__Task to complete__
Scan the entries below for the word "will" and copy every line where it turns up.

====== Records provided ======

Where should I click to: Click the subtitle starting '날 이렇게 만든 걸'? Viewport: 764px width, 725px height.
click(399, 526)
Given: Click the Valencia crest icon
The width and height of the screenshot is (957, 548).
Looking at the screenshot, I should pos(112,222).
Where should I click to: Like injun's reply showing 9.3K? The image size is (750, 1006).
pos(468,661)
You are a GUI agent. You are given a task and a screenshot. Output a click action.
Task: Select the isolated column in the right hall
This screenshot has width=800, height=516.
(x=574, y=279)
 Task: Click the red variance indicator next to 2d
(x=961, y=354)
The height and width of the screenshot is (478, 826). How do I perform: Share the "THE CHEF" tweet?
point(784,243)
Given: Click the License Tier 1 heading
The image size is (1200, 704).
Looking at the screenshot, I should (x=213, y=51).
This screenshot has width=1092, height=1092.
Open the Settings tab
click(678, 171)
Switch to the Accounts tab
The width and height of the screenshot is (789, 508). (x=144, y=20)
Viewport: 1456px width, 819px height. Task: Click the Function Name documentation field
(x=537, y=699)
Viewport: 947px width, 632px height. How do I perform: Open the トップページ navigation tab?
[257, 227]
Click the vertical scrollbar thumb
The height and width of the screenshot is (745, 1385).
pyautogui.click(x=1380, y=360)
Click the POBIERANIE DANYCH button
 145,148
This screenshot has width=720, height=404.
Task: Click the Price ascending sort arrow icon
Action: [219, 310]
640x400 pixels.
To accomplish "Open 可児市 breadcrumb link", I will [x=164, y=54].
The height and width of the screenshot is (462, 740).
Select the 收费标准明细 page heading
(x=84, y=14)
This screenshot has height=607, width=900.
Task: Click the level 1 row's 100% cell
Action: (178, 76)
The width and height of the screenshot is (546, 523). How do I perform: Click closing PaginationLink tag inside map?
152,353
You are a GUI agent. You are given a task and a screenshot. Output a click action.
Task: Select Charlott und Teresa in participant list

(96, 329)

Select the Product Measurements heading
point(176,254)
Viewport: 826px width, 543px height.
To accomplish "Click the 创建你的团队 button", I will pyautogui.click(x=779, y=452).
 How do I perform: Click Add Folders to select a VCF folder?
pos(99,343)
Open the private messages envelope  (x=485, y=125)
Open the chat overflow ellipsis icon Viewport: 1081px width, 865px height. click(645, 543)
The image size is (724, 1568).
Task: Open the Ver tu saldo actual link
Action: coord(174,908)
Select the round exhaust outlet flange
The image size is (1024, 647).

======

__Response__
To accomplish "Open 可児市 breadcrumb link", I will [x=164, y=54].
To accomplish "Click the 创建你的团队 button", I will pyautogui.click(x=779, y=452).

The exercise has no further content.